Allí, muchos encuentran trabajo en las empresas agrícolas de producción intensiva de frutas y verduras frescas que, a modo de maquilas, les explotan de una manera muy parecida al esclavismo. Según los datos de La Vía Campesina, solo en la frontera del Estado de Nuevo México se concentra una población trabajadora migrante de entre 5.000 y 12.000 personas, dependiendo del mes del año, obteniendo un ingreso promedio anual de menos de 7.000 dólares americanos. De acuerdo con el índice de la pobreza oficial establecido por la ONU, su sueldo representa menos de la mitad del que recibe alguien considerado pobre.
Detrás de los precios bajos
Las subvenciones de la política agraria de los EEUU a estas empresas, la práctica de una agricultura intensiva y la explotación de mano de obra infantil en tareas como el 'pizcado' del tomate, permiten que estos productos puedan tener precios muy bajos que, al inundar las estanterías de los supermercados de los países sudamericanos, impidan a los agricultores locales seguir viviendo de su trabajo al no poder competir. Ellas y ellos son entonces los próximos en encaramarse a ese tren de largo recorrido, el de la migración.
Encontramos más ejemplos en nuestro territorio. Muchas de las personas que trabajan en los mataderos industriales de Europa son migrantes y, en muchos casos, lo hacen en condiciones inaceptables, como recientemente viene denunciando el sindicato COS en el caso del emblemático matadero de Esfosa en Vic, Catalunya.
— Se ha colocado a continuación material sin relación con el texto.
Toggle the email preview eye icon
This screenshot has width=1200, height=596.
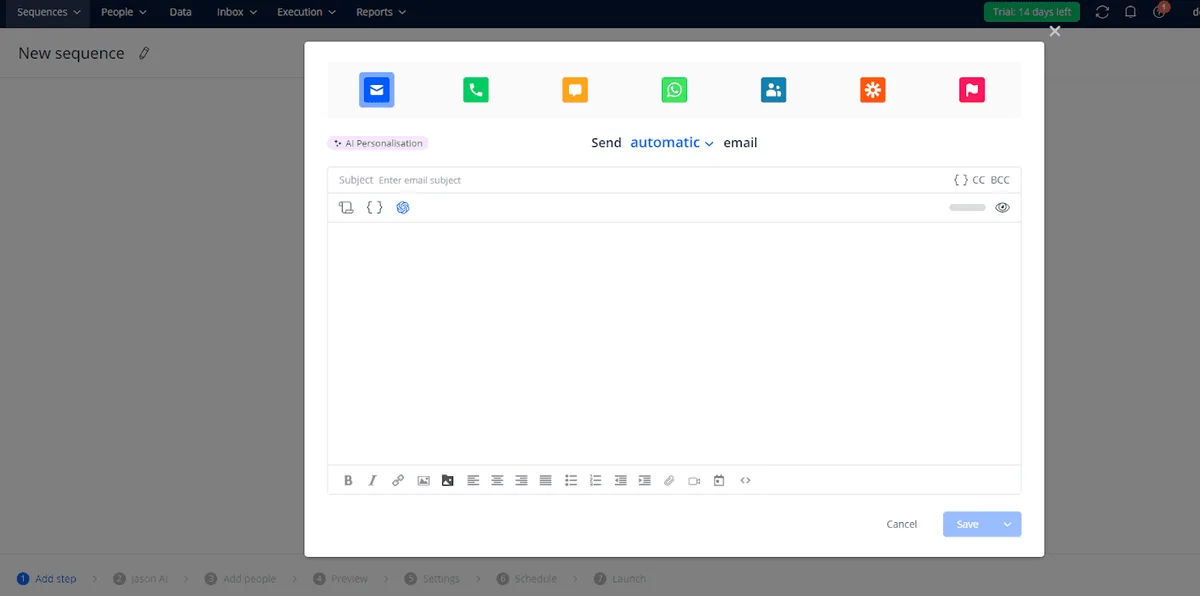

En la cadena ganadera de producción intensiva, estos mataderos inmensos tienen un papel central y acaban inundado de carne barata muchos países africanos, desplazando a las producciones locales en un fenómeno que se conoce como 'dumping'.
Un ejemplo bien documentando es la exportación de pollo congelado de Europa a Ghana, que afectó gravemente a los más de cuatrocientos mil granjeros avícolas de esta pequeña nación del África Oriental. Según Corporate Watch, los granjeros locales de Ghana pasaron de abarcar el 95% del mercado interno de aves en 1992, a solo el 11% en 2001.
Los precios bajos de la agroindustria se consiguen en gran medida con expolio, salarios de miseria y acuerdos injustos pactados entre gobiernos y poderes económicos. Todo ello se ejecuta en las periferias del planeta, obligadas a buscar mejores condiciones viajando a las metrópolis, donde cada vez es más difícil encontrar alimentos que no sigan apretando este nudo. Seguramente encontramos esta misma retroalimentación en muchos sectores económicos, pero el de la alimentación juega un papel de imprescindible complicidad, además de simbolizar una ruptura trágica de nuestra conexión con la tierra.
Tiemblan las fronteras
Fue en esa misma tierra siria que se secó, donde una mujer enterró hace diez mil años el grano que la alimentaba, dando origen a la agricultura. Fue desde esa región conocida como la Creciente Fértil que la agricultura migró, nos colonizó, y se diversificación adaptándose a multitud de climas, tierras y culturas. Quienes dispersaron las semillas no encontraron fronteras.
Solo las personas refugiadas saben lo que es sufrir la violencia de huir de su país y por tanto también ellas deben de participar en la definición de sus soluciones. Desde hace tiempo que se está denunciando las verdaderas causas del hambre y los motivos por los cuales estas personas campesinas abandonan sus tierras y se lanzan a un destino desconocido y también violento.
Violencia tanto en su éxodo como en la acogida que les espera en Europa. Pero deberíamos cuestionarnos si realmente tenemos en cuenta la opinión y las propuestas de las personas migradas para dar solución o diseñar alternativas en su propio futuro.
Vemos con preocupación que estamos en una dinámica que nos lleva a la peligrosa actitud “blanco bueno ayuda a migrante pobre”. Las organizaciones y los movimientos sociales tenemos la obligación de garantizar que las personas migrantes sean consideradas como sujetos políticos y, por tanto, como población que tenga derecho a proponer y tomar decisiones.